Patterns of National Institutes of Health Grant Funding to Surgical Research and Scholarly Productivity in the United States.

Division

North Florida

Hospital

North Florida Regional Medical Center

Document Type

Manuscript

Publication Date

10-1-2020

Keywords

Adult, Biomedical Research, Female, Financing, Government, General Surgery, Humans, Male, Middle Aged, National Institutes of Health (U.S.), Publishing, Research Support as Topic, Time Factors, United States

Disciplines

Surgery

Abstract

OBJECTIVE: The aim of this study was to assess the contemporary trends in National Institutes of Health (NIH) grants awarded to surgical investigators, including potential disparities.

BACKGROUND: The NIH remains the primary public funding source for surgical research in the United States; however, the patterns for grants and grantees are poorly understood.

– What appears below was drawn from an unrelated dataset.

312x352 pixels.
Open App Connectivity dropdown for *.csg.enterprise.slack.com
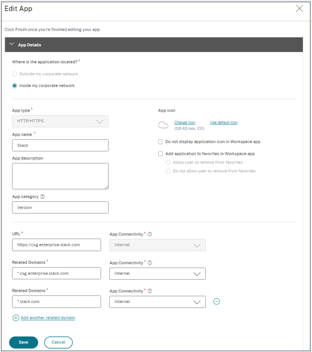(158, 274)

METHODS: NIH RePORTER was queried for new grants (R01, -03, -21) awarded to Departments of Surgery (DoS). Principal investigators' (PIs) data were extracted from publicly available information from their institutions' websites and/or professional social media accounts.

RESULTS: The NIH awarded 1101 new grants (total: $389,006,782; median: $313,030) between 2008 and 2018. Funding to DoS has doubled in the last 10 years ($22,983,500-2008 to $49,446,076-2018). Midwest/Southeast institutions and surgical oncologists accounted for majority of the grants (31.9% and 24.5%, respectively). Only 24.7% of the projects were led by female PIs, who were predominantly nonphysician PhD scientists (52% vs 37.7% PhD-only male PIs; P = 0.002). During this time, there was a significant increase from 12.4% to 31.7% in grants awarded to PIs with >15 years of experience. These grants were associated with 8215 publications; however, only 13.2% were published in high-impact journals (impact factor ≥10). 4.4% of the grants resulted in patents, and these were associated with higher award amounts ($345,801 vs $311,350; P = 0.030). On multivariate analysis, combined MD/PhD degree [odds ratio (OR) 5.98; 95% confidence interval (CI) 2.18-16.39; P < 0.001] was associated with improved odds of patent creation; conversely, practicing surgeon PIs affected patent creation negatively (OR 0.31; 95% CI 0.11-0.85; P = 0.024).

CONCLUSION: In the last decade, a greater proportion of NIH grants in DoS were awarded to more experienced investigators. Disparities exist among grantees, and female investigators are underrepresented, especially among practicing surgeons.